FCB sees 26pc uptick in full-year after-tax profit

Business Reporter

Victoria Falls Stock Exchange (VFEX) listed First Capital Bank (FCB) reported a 26 percent increase in profit after tax for the year ending December 31, 2023, reaching US$15,4 million compared to US$12,2 million in the previous year.

This growth was supported by a 33 percent rise in total income to US$71,2 million from US$53,4 million in 2022.

The bank’s performance benefited from an increase in customer base, loans, and a rise in US dollar transactions. FCB also achieved exchange gains through active currency management.

Adjusted earnings per share of US71 cents for the period was achieved representing a 26 percent growth above the US57 cents per share recorded in the prior year.

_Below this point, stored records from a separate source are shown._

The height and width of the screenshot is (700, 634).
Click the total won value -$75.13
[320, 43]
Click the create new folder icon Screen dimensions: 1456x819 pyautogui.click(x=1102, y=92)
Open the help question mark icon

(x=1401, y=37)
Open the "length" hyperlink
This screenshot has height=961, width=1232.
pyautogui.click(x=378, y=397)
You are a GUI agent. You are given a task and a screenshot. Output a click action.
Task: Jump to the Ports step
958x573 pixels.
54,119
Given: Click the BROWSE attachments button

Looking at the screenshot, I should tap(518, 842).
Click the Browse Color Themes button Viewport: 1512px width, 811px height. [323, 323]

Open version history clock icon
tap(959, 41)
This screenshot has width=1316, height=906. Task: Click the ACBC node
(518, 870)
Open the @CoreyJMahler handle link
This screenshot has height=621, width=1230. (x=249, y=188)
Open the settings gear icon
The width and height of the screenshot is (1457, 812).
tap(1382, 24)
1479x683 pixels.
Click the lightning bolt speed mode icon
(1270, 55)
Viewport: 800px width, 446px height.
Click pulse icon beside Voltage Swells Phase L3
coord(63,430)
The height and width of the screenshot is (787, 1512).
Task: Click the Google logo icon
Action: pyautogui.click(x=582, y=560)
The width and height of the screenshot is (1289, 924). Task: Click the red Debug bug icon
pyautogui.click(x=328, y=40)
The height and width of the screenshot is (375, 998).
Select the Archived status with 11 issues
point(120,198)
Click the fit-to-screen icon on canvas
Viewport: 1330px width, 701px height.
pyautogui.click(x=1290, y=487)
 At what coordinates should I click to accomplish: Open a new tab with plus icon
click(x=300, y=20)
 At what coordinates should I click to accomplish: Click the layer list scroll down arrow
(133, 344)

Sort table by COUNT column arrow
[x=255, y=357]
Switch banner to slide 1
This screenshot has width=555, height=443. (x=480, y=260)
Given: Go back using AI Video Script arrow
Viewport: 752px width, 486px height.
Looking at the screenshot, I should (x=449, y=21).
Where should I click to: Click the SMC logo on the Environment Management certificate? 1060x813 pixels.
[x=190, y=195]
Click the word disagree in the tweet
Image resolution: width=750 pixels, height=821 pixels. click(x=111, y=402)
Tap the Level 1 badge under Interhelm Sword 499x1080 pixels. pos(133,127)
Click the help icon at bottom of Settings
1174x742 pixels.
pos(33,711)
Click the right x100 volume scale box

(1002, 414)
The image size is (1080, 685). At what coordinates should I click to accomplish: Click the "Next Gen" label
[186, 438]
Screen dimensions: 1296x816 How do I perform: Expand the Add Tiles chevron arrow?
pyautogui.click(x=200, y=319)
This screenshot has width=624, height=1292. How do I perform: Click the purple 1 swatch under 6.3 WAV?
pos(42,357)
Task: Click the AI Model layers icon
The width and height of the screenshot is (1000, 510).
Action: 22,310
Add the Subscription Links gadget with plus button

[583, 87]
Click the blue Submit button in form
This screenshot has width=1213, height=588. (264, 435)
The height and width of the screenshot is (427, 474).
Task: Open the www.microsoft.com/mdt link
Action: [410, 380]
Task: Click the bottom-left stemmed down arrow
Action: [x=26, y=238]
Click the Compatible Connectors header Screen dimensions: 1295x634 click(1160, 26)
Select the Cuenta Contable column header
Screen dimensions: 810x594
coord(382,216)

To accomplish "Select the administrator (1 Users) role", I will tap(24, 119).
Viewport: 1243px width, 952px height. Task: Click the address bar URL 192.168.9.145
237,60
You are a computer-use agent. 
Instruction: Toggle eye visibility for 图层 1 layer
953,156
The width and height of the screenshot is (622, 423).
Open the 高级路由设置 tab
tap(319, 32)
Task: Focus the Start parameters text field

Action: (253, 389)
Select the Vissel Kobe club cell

“This growth was driven by an improvement in the underlying business, driven by growth of the customer base, increase in loans and advances, and an increasing proportion of US dollar transactions.

“Active management of the currency positions also resulted in exchange gains,” said FCB.

However, the year also presented challenges. 

The first half saw significant exchange rate volatility with a 735 percent depreciation of the Zimbabwean dollar by June 2023. While the rate stabilised in the second half due to tighter monetary policies, overall liquidity remained constrained throughout the year. This impacted FCB’s deposits.

“Some of the implemented measures included the introduction of gold coins and gold-backed digital tokens, in addition to the more aggressive application of non-negotiable certificates of deposits on daily excess funds bringing relative exchange rate and price stability.

“Overall, liquidity supply during the second half remained challenging across all currencies, constraining asset expansion in the financial sector,” said the group.

Total deposits dropped 9 percent to US$123,2 million compared to US$136,1 million in 2022.

The decline is attributed to the devaluation of Zimbabwe dollar deposits, which constituted only 13 percent of total deposits compared to 22 percent in 2022. Conversely, US dollar deposits increased by 6 percent.

Despite these challenges, loans to customers grew by 30 percent to US$86,1 million, with 92 percent of business conducted in US dollars. While operating expenses also rose by 55 percent, the bank is actively pursuing cost optimisation strategies.

Operating expenses increased by 55 percent from US$30 million in 2022 to US$46,7 million in the year under review, which resulted in the cost-to-income ratio moving from 56 percent in 2022 to 66 percent in 2023.

FCB remains committed to delivering improved customer service and generating value for all stakeholders.

“The bank continues to actively pursue cost optimisation strategies to manage the overall cost base,” said the group.